##### Data for analysis

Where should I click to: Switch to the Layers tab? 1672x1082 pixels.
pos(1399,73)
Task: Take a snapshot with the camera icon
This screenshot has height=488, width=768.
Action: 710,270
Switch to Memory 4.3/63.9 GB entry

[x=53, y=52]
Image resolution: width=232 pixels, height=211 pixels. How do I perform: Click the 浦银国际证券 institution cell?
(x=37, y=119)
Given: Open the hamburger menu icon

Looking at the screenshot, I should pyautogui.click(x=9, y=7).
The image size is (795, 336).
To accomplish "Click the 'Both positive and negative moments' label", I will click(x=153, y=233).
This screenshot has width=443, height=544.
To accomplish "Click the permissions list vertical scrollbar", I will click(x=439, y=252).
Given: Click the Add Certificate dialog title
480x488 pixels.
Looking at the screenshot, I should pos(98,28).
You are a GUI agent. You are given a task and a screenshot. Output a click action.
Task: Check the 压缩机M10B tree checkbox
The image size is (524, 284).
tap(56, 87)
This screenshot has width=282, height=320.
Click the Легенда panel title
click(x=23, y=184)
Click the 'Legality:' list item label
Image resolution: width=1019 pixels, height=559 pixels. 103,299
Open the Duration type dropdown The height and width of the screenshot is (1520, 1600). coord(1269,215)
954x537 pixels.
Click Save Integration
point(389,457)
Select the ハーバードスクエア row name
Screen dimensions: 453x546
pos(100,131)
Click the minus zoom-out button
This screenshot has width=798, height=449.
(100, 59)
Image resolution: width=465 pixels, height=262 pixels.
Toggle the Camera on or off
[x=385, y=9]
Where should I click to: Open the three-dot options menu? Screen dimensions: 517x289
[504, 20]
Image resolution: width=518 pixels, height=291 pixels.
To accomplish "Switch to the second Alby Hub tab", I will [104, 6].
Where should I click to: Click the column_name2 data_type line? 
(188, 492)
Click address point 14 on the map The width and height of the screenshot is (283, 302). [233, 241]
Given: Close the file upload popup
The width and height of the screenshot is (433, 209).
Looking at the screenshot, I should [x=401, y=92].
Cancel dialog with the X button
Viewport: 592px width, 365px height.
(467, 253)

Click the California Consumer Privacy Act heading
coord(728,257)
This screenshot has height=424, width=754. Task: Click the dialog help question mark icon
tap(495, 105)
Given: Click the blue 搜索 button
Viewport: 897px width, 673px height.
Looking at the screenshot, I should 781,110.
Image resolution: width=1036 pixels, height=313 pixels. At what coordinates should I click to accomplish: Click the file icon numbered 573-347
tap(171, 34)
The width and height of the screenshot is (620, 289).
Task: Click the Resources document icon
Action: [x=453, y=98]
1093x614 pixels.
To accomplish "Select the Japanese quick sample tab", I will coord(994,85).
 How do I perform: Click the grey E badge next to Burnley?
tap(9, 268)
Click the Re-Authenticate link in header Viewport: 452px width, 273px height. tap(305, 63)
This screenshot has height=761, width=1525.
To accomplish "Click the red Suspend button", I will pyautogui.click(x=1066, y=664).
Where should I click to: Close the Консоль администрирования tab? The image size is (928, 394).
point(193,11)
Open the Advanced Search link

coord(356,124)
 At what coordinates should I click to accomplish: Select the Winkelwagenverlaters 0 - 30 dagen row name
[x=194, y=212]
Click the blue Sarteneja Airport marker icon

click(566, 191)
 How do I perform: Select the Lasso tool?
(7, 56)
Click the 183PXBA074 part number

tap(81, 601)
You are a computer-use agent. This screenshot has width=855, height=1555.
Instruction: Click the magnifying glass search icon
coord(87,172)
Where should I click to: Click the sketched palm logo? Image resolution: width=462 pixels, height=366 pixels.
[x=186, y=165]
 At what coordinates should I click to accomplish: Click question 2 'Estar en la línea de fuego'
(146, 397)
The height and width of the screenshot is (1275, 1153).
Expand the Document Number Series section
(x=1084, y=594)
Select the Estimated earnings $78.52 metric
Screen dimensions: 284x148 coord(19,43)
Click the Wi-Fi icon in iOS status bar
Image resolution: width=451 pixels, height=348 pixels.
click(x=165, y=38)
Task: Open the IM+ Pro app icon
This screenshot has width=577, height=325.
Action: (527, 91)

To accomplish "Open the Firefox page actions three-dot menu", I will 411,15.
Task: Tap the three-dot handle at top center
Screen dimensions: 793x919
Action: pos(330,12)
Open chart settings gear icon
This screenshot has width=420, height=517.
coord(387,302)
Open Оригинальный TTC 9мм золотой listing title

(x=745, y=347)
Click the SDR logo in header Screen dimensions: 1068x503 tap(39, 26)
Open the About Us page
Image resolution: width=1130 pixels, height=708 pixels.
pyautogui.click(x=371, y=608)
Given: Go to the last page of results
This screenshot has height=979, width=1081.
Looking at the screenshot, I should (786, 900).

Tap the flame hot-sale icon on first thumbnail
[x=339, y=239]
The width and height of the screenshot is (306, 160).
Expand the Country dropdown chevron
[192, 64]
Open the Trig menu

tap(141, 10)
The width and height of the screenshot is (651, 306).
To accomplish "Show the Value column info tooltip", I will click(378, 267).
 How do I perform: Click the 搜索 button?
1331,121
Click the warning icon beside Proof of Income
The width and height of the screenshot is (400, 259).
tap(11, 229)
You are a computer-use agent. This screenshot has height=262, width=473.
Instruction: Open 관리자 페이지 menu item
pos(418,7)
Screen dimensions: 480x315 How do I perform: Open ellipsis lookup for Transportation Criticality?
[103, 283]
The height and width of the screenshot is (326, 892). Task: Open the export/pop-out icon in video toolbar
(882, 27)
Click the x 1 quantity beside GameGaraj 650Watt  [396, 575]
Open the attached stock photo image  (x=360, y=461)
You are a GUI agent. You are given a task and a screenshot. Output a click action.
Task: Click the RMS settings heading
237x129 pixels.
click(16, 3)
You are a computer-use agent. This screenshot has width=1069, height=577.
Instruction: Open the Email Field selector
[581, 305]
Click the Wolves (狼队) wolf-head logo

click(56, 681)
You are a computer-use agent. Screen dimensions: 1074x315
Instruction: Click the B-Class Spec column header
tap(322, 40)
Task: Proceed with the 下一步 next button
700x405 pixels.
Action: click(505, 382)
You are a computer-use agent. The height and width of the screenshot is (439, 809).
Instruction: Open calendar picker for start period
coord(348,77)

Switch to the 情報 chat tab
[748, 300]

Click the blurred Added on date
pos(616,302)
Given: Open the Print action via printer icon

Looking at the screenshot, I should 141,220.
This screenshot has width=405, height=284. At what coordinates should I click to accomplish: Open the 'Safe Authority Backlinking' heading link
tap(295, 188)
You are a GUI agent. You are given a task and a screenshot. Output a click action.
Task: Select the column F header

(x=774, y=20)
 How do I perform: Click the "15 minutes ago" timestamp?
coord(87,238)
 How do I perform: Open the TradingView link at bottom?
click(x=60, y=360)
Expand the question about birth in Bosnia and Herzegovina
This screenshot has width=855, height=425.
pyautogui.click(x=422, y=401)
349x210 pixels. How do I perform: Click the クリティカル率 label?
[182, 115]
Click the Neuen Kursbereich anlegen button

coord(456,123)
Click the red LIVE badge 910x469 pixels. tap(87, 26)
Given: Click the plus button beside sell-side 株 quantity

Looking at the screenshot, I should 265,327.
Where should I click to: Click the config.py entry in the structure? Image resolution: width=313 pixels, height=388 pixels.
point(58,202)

##########

> **What is required**:
Looking at the entries above, copy out every line in which "with" occurs.

> **Answer space**:
Task: Take a snapshot with the camera icon
Cancel dialog with the X button
Task: Proceed with the 下一步 next button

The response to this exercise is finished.